Bulgach no desperdició el momento. Tras el House of Blues, armó una banda en Los Angeles con un guitarrista gitano y un percusionista de India que toca raga con tablas y cajón peruano. De tanto tocar llegaron a oídos de gente de New Line Cinema y los contrataron para Los rompebodas. “El productor me dijo: ‘Son tan pendejos que me da vergüenza. Yo esperaba viejos de barba’”, cuenta. Hábil de reflejos, Bulgach aprovechó la oferta para alquilar una noche en Verve, estudio que había recibido allá lejos a Charlie Parker y Sarah Vaughan. “Esa noche apareció Dobkin y nos invitó a salir en la película”, recuerda. “Somos la banda que sale tocando en ese casamiento judío con setenta extras descontrolando.” El poder de la imagen suscitó respuesta inmediata. Y lo llamaron de varios países de Europa para festivales veraniegos de world music. “Un rabino lituano me dijo: ‘No hay obstáculo que no se pueda superar’. El miedo es experiencia de vida: te paraliza o te moviliza, y te lleva a levantar el camión para que salga el gatito de abajo”.
–Miedo y obstáculos... Nueva York debe ser un sitio clave para esas sensaciones.
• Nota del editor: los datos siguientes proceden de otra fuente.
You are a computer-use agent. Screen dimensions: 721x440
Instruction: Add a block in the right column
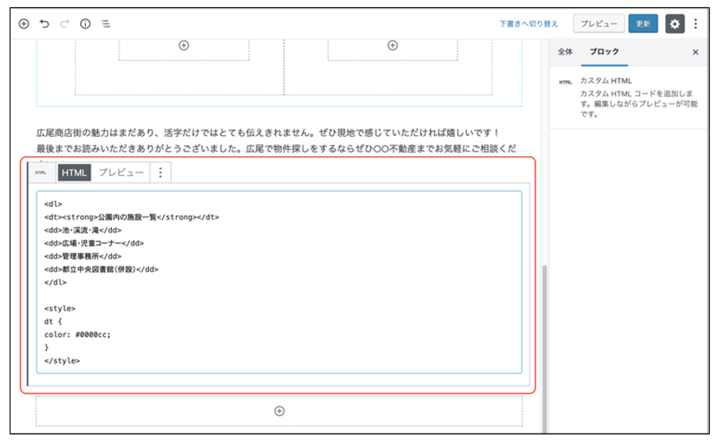(x=393, y=45)
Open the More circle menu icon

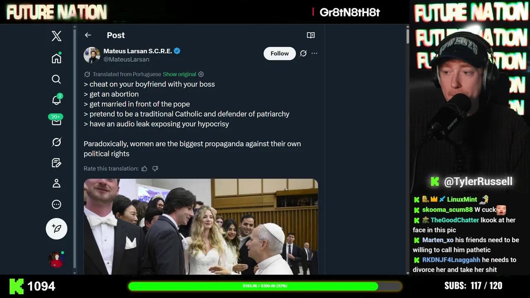[56, 204]
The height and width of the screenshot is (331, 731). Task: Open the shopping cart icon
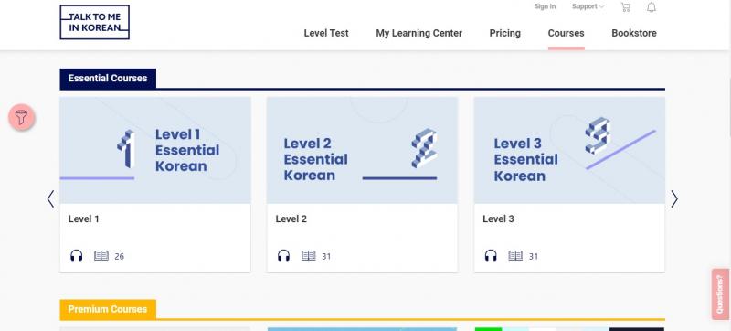pos(626,7)
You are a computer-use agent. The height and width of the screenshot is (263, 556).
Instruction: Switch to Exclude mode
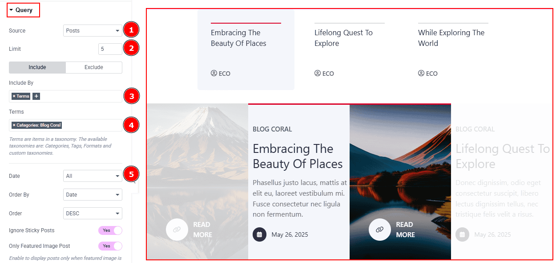[94, 67]
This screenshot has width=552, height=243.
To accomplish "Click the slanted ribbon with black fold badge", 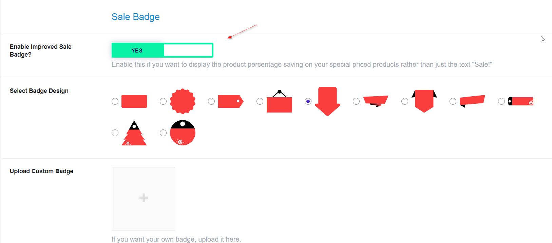I will 472,101.
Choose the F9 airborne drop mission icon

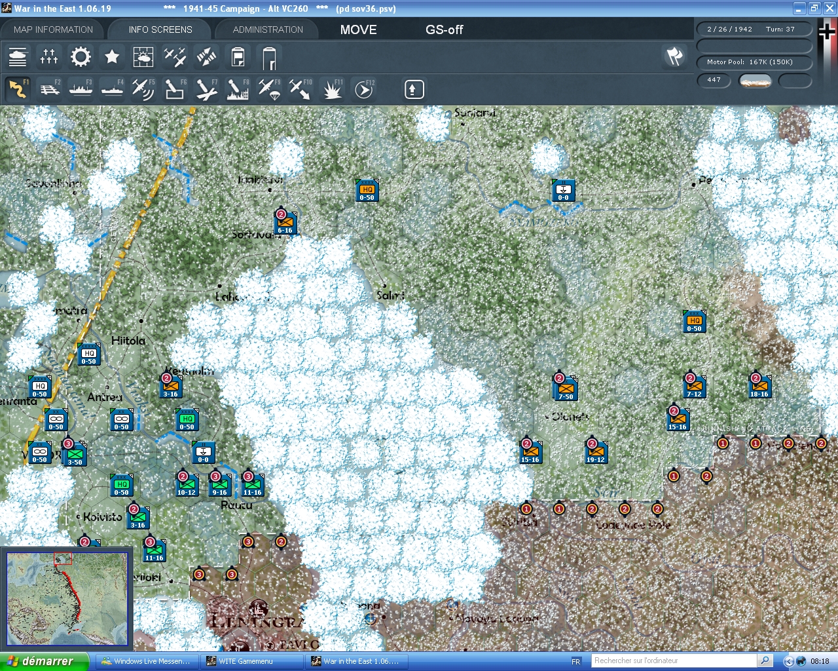(269, 88)
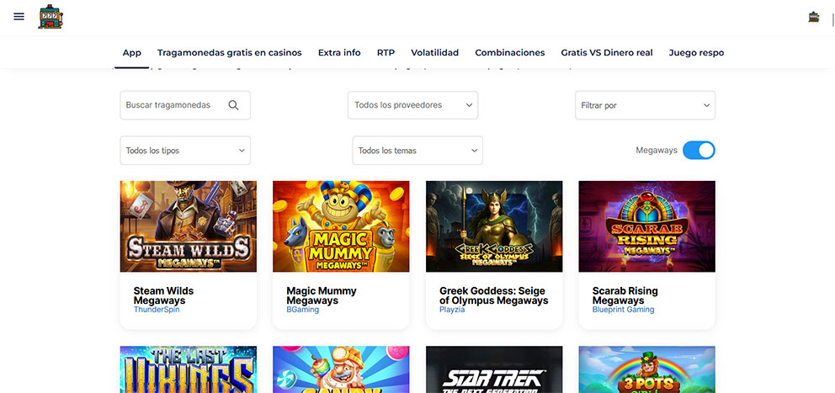
Task: Switch to the Volatilidad tab
Action: 434,52
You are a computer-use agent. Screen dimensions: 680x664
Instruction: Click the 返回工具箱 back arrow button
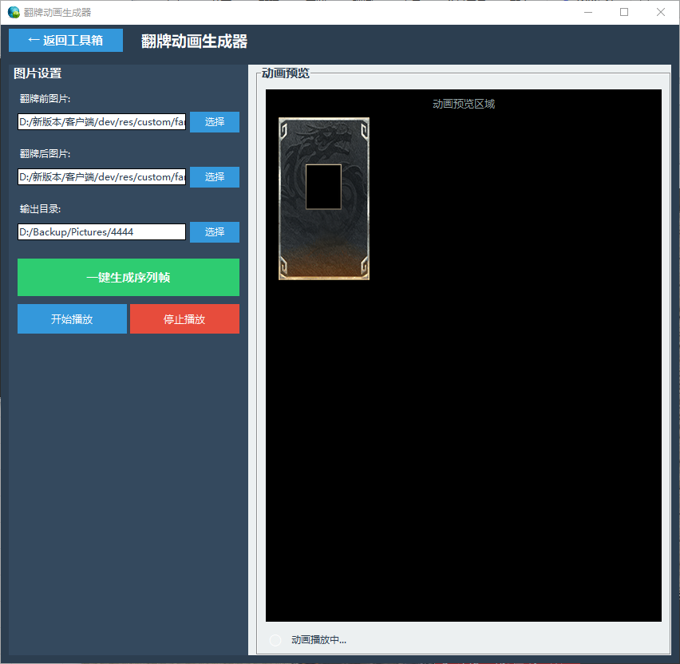65,40
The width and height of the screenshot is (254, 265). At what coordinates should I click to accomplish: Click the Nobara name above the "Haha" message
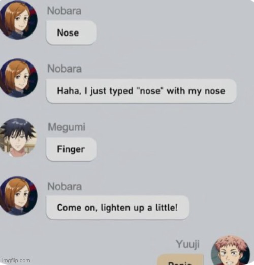click(x=65, y=69)
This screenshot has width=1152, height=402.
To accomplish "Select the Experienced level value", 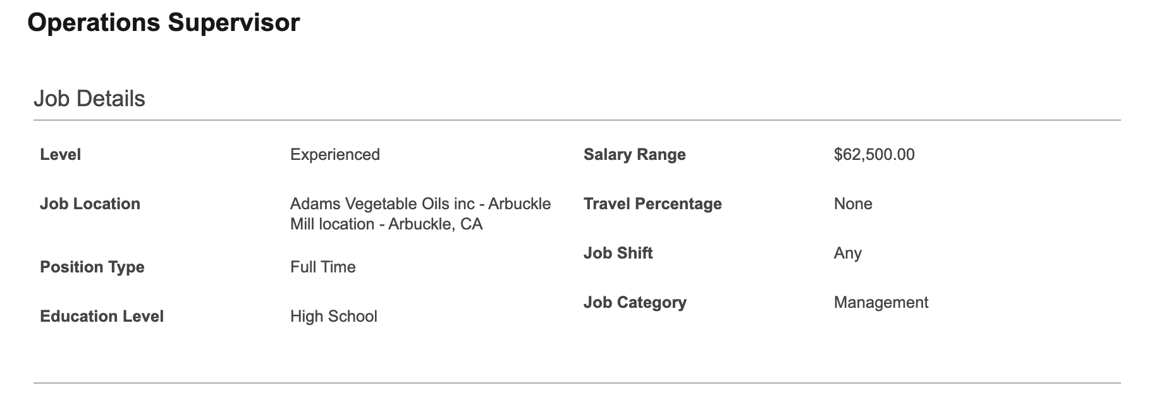I will [x=335, y=154].
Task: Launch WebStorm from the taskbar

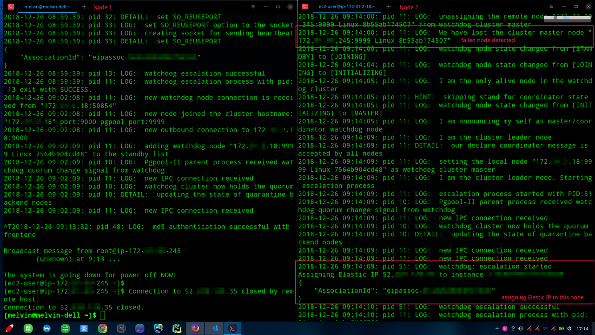Action: coord(159,328)
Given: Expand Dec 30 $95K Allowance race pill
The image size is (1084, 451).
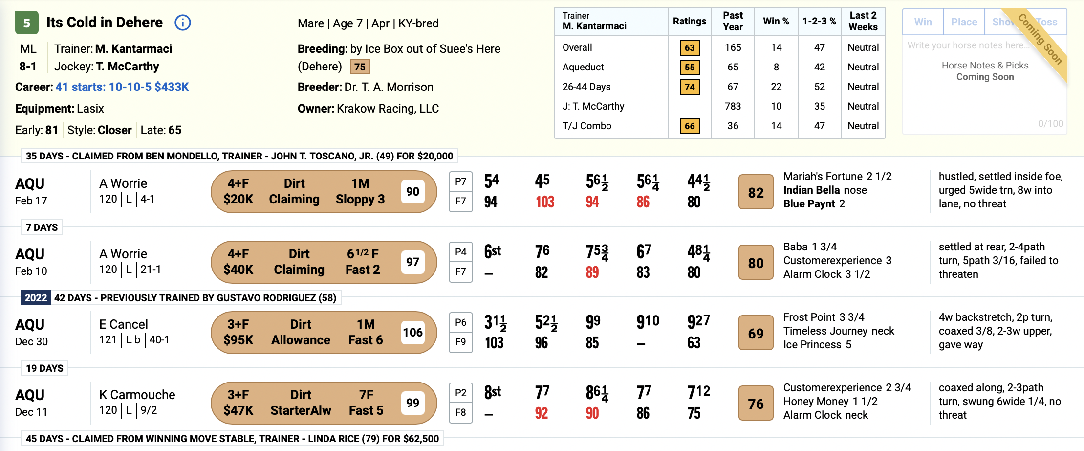Looking at the screenshot, I should [324, 333].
–Claro, porque el movimiento musical es mucho más agresivo que el de acá. Hay más competencia. Tenés que tener lo tuyo para decir, y yo dije ¿por qué voy a tocar jazz?... es lo mismo que venga un músico yanqui acá y quiera tocar tango. Me saltó la identidad. Incluso, cuando conocí a Bennie Maupin –otro de sus mentores, ex Miles Davis– me dijo: “Tenés que ser el mejor Gustavo Bulgach posible. Sos argentino, judío y tenés que abrazarte a eso, porque es lo que te va a sacar del agua. Mirá al Gato Barbieri, Piazzolla o Schifrin”. Entonces, abrí los ojos, comencé a tocar música latina, judía, y se abrieron las puertas.
Hoy, Bulgach está aquí para mostrar las canciones acústicas de su segundo disco, Klezmer Juice. Como no pudo traer su banda, armó una versión argenta con Alejandro Franov y Marcos Cabezaz, junto a quienes se presentará hoy en el Tasso (Defensa 1575). Recomienda asistir con zapatos de baile y la cabeza bien abierta. “Hay que meterse en otras culturas y compartir”, sostiene.
–¿Se siente un embajador argentino en Nueva York?
–No sé. Represento lo argentino con dignidad, porque mostrar la identidad es lo más importante. Además, no puedo darme el lujo de que allá se hable muy bien de músicos brasileños o cubanos y no de los argentinos, que también somos un montón.